Asked as to what experiences have been different from his expectations during his three-year tenure in Korea, Mr. Sharon replied it had been the company's performance.

"Our growth has been pleasantly surprising," he said. "It has been very rapid and is mostly thanks to the quality and innovative nature of the product." The image problems of the past and the "Made in Korea" label no longer inhibits the intelligent customer from using any tool he or she feels has an advantage, he said. The upshot is Iscar is taking advantage of the situation to invest progressively more into TaeguTec.

"The company is successful and growing and we feel that this is a good business environment that is investorfriendly,'" said Mr. Sharon. The city of Daegu came to the assistance of TaeguTec in January this year when the company was faced with huge charges by state power monopoly, KEPCO (Korea Electric Power Co.) when it applied to have electricity supplied to a new factory being built on its current plant site. KEPCO claimed the charges were warranted since a new connection was required. The company, on the other hand, disputed this assertion and counter claimed that the existing connection was sufficient. On learning construction on the new factory had been halted, Daegu mayor, Cho Hae-Nyung visited Mr. Sharon at his office to pledge his support. Mayor Cho successfully intervened with KEPCO on TaeguTec's behalf with the result KEPCO dropped its demand and construction on the expansion continued.
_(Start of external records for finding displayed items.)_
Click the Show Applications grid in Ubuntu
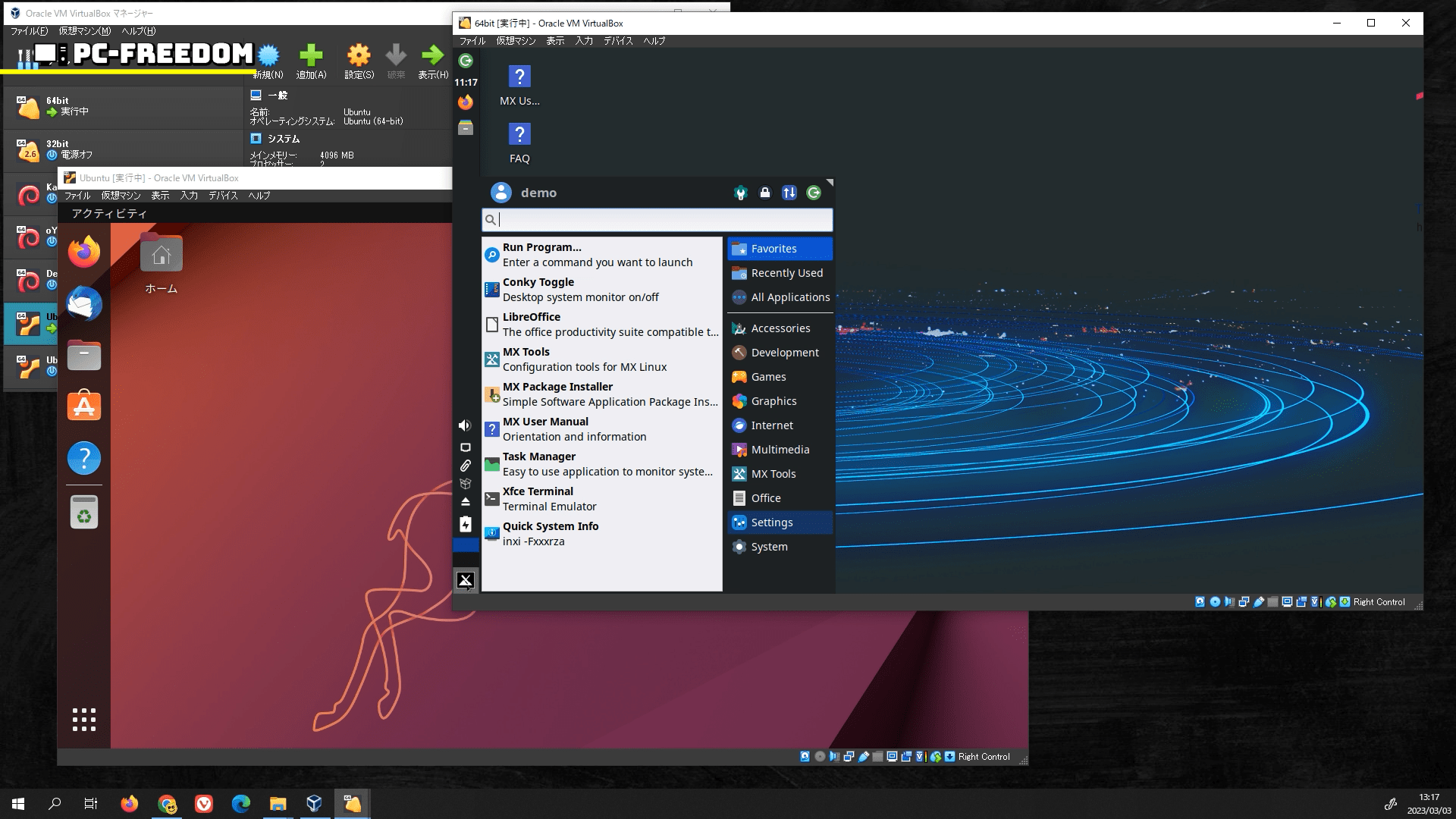1456x819 pixels. pos(84,720)
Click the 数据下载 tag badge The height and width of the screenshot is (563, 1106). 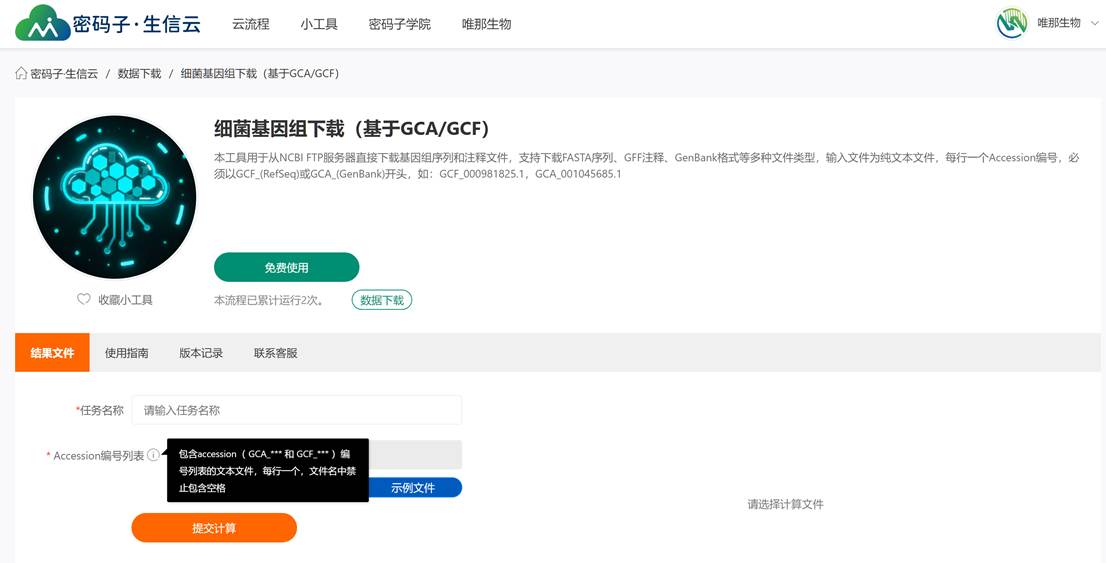[x=382, y=300]
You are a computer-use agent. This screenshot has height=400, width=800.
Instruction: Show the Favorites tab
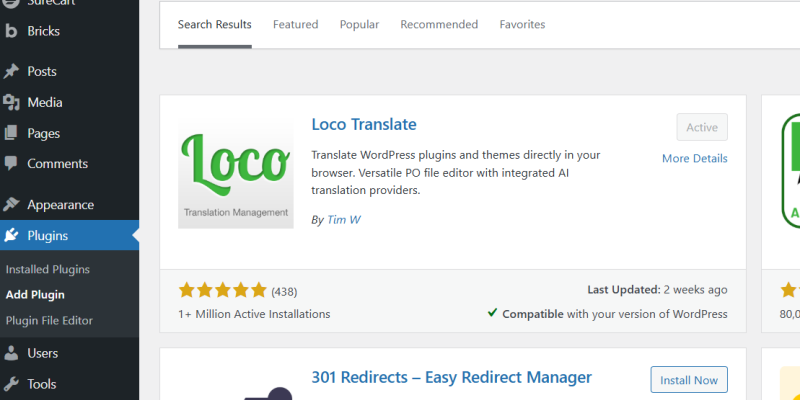(x=522, y=24)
TaeguTec's contribution to the local community through its stunning makeover of the former KTC has won it friends who are committed to supporting the company in the face of external challenges such as the one from KEPCO. Taking a step into the unknown through the acquisition, Iscar's confidence in its technology, management techniques and in Korea have been rewarded by the formation of a solid, mutually rewarding partnership that might serve as a worthy example for all companies regardless of size who seek opportunity here in Asia's most promising market.